[[ EXCERPTED DATA, beginning ]]
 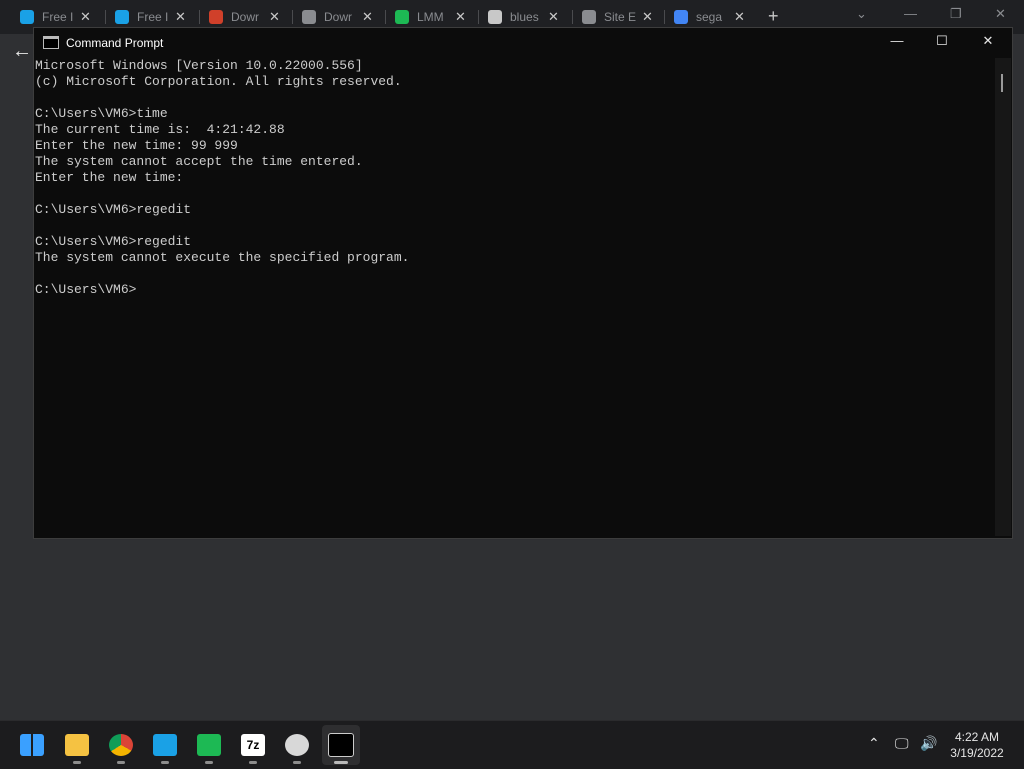 I want to click on browser-tab: blues ✕, so click(x=524, y=17).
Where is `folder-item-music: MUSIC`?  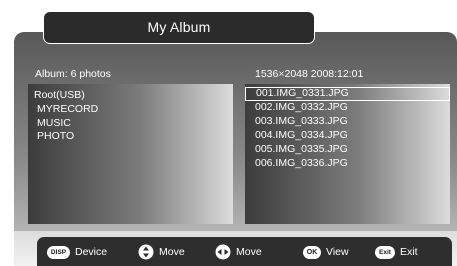
folder-item-music: MUSIC is located at coordinates (54, 123).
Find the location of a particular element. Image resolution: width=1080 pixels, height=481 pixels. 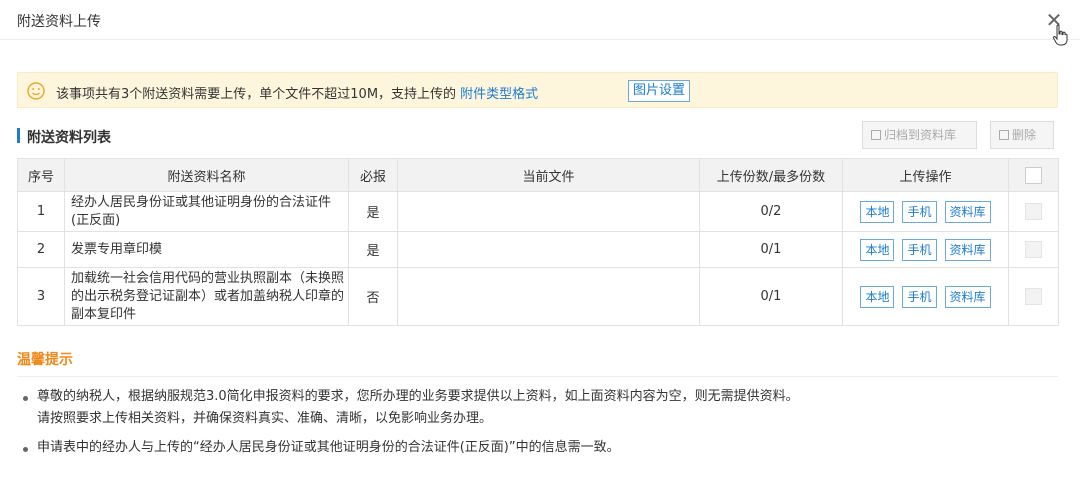

select-all-checkbox is located at coordinates (1034, 175).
[[ EXCERPTED DATA, end ]]
§ **YOUR TASK**
Rewrite the stretch of items from the line containing "Find the location" through the end of the items as a Markdown table with the columns Row and Line, skipping blank lines. Leave the pictures out of your answer.

§ **FINAL ANSWER**
| Row | Line |
|---|---|
| 1 | Find the location of a particular element. Image resolution: width=1080 pixels, height=481 pixels.  |
| 2 | select-all-checkbox is located at coordinates (1034, 175). |